The odd thing about that day was that his boss wanted him to go to the adjacent town to pick up a delivery of fresh fruit and vegetables. For some insane reason, the truckers charged way too much to drive all the way to Peter’s town. It was cheaper to go out there and collect the shipment, and drive it all the way back to his town in his pickup.

While he was in the market, he decided to get a haircut. Victor’s hair saloon was the nearest he knew, so he went there. He still couldn’t think of what the hell it was he said to Victor to piss him off. The guy had done nothing when he was in town, but had chased him down and was making him walk to the middle of nowhere, most probably to kill him.

“Could you at least tell me what I said?” For some reason, most probably because his brain had gone into overdrive, he forgot the gravity of the situation and spoke in a loud frustrated voice.

“Stop!” Victor ordered and Peter did exactly that.

“Start digging,” Seeing that he had no other choice, Peter started digging.

“I am sorry, I apologize, I take back whatever it was I said” Peter was too scared to notice, but tears had started running down his cheeks. He did not want to die, he had too much to live for, and he most certainly didn’t want to die at the hands of some maniac, without knowing why. He decided to ask again.

“What did I say to you? Why are you doing this?” His voice was shaky again, this time due to the fact that he was crying while speaking.

“You look down on us all, just because you’re from a bigger town doesn’t mean you can look down on us. Very soon, I will be looking down on you.” Victor hadn’t bothered to answer Peter’s question yet, and it looked like he wasn’t about to start.
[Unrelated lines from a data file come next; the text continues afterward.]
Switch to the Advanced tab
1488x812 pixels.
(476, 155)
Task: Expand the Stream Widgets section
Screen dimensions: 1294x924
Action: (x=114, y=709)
Peter kept digging, he was used to manual labor but for some reason his hands were full of blisters. The hole he was digging was now big enough to be a shallow grave. He usually loved silence, but this silence was getting to him. He knew he had to do something quickly or his end was inevitable.

“There is something here,” His shovel hit something metallic, and made that noise when metal strikes metal.
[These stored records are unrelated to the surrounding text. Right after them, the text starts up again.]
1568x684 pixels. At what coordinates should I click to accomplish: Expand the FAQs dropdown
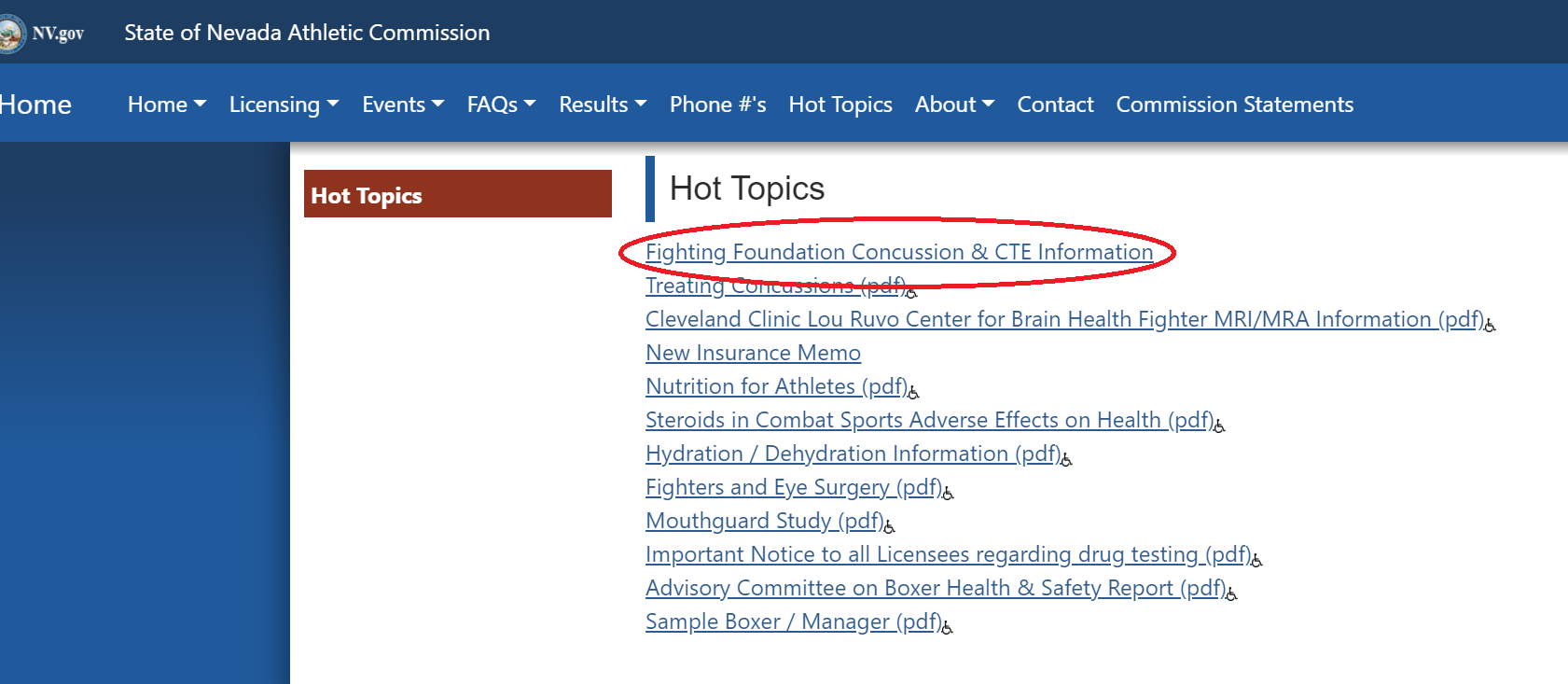click(x=501, y=105)
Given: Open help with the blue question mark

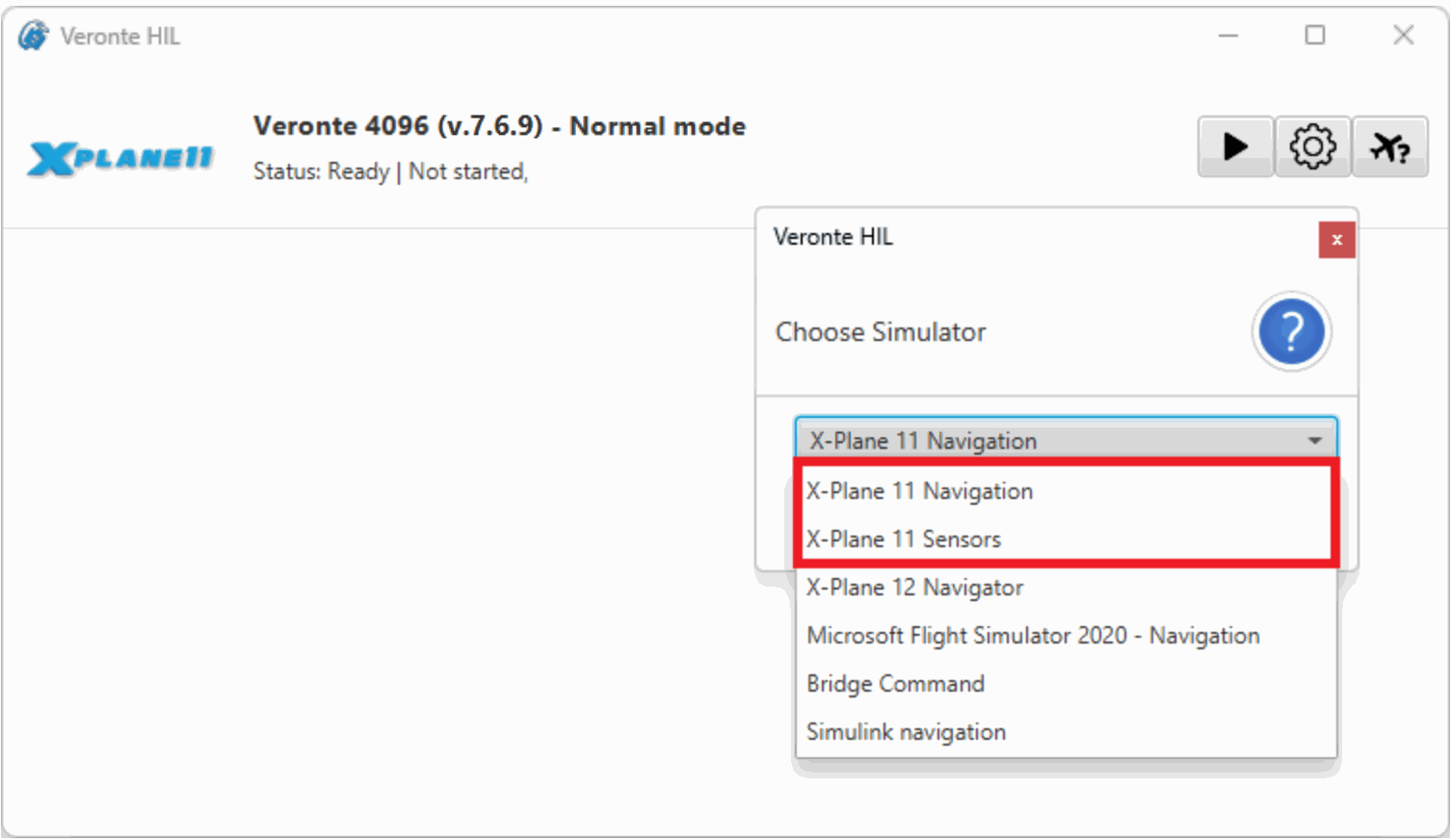Looking at the screenshot, I should (1291, 331).
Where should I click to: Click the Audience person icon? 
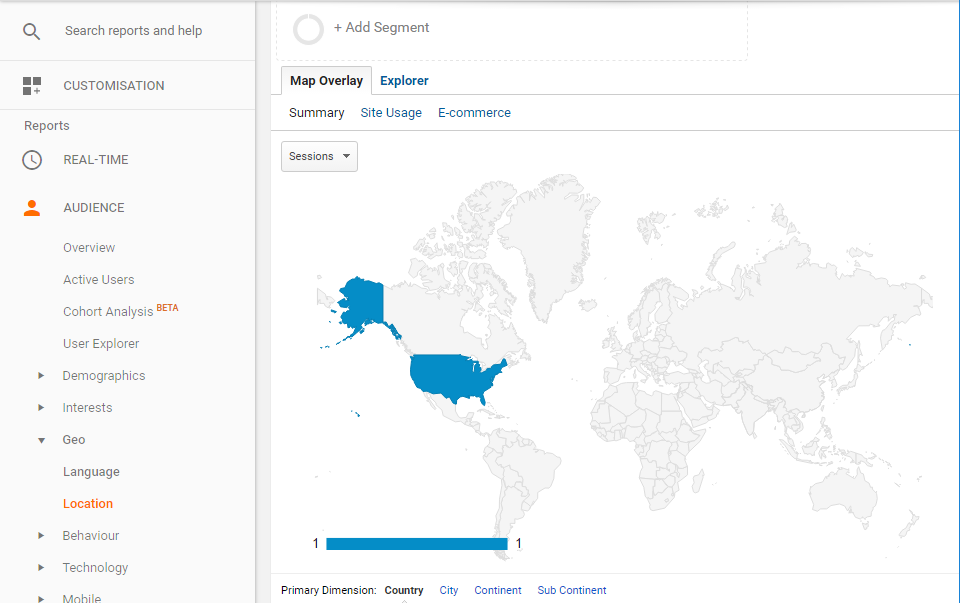tap(32, 208)
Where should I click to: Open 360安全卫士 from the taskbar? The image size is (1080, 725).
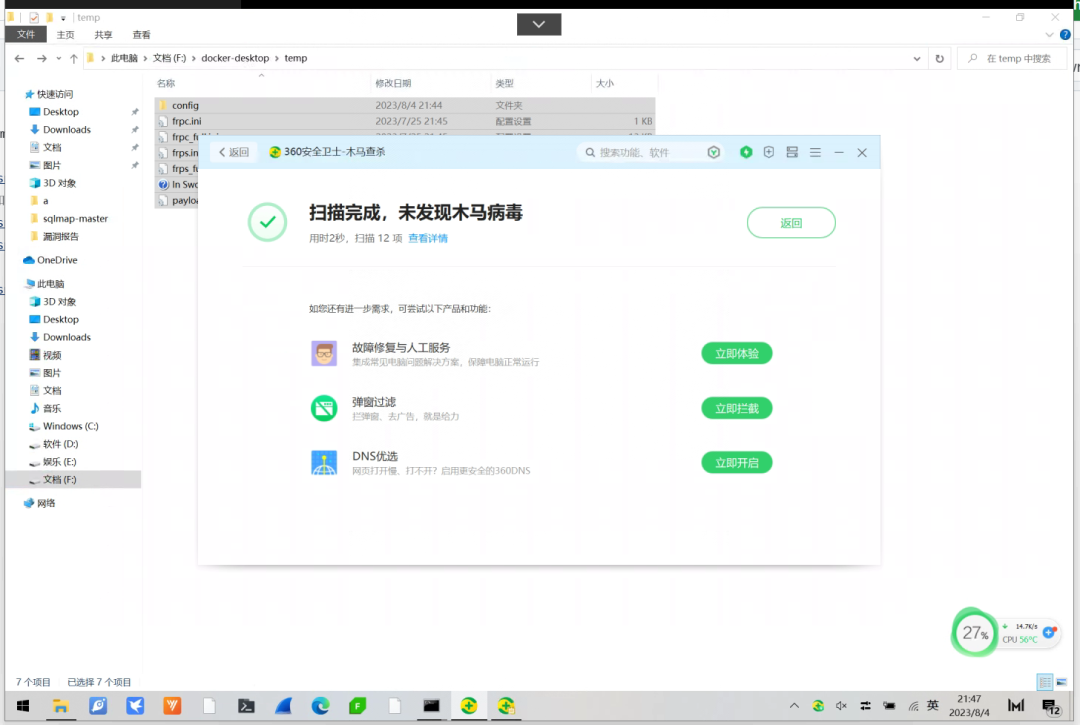click(470, 706)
“Keep digging!” Victor wasn’t at all curios about what it could be, in the middle of nowhere, exactly at the random spot he had picked to be Peter’s grave.

Peter struck the ground again, and the sound of metal striking metal was much louder now. He looked at Victor, and this time Victor did not have to bark an order at him. He struck the ground again, and there it was, that sound again. Only this time he dropped the shovel as a result of the impact.
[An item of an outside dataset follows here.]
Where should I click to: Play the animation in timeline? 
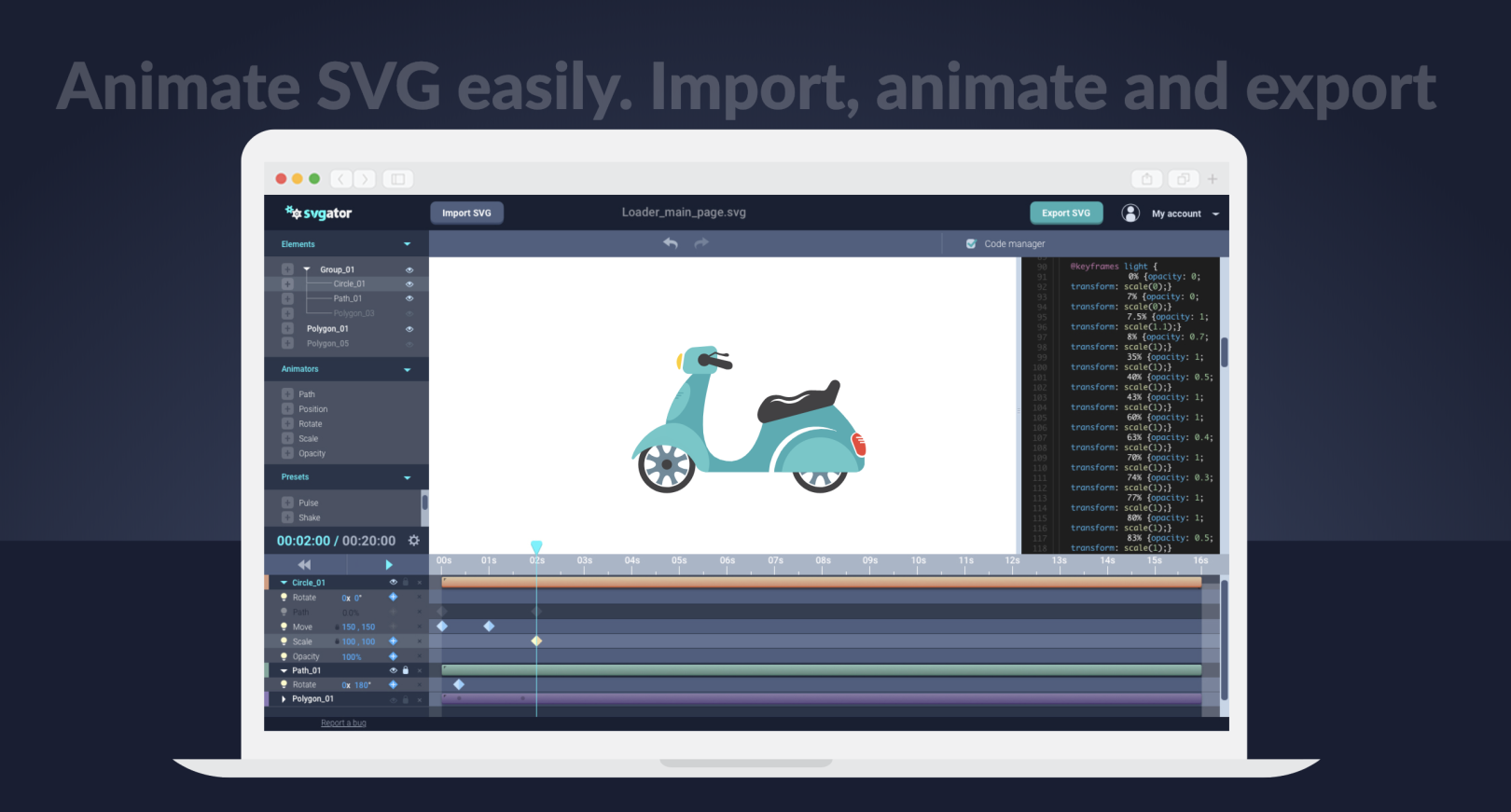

When he bent down to pick it up, he finally saw the object. It was a partially exposed metal surface with strange carvings on it. Maybe those were random designs, maybe some foreign language, Peter neither knew nor cared. What he cared about was Victor’s gun touching the back of his head.

Victor had come really close, and was standing just a foot away from him, just at the edge of the hole, so he could touch Peter’s head with his gun, and remind him of who was in charge of the situation.

Peter picked up the shovel again. As he got back up something strange happened. The carvings on the metal surface seemed to glow. In one final attempt to save his life he whirled and smashed his shovel as hard as he could where he thought Victor’s head would be.

The sound of the shovel cracking open Victor’s head like a water melon was not as loud as that of his shotgun going off. The side of Peter’s head was blown right off, he first dropped to his knees and then to the side, the blood from his wound filling in all the markings carved into the partially exposed metal surface.

Victor was on the ground, twitching uncontrollably until he too fell in the shallow grave. His death was not as quick as Peter’s, but the shovel to the head did its job.

As their blood mixed together to form a thin layer on top of the metal surface, something woke underneath. After thousands of years of forced slumber in the middle of nowhere, the prophecy had come true. Only fresh blood of a victim and perpetrator, mixed together from their fresh corpses, could break the ancient seal, and it did. 

Some may call it destiny, some coincidence, but the seal had been broken and the two fallen angels, who had dared teach magic to earthlings, were now free.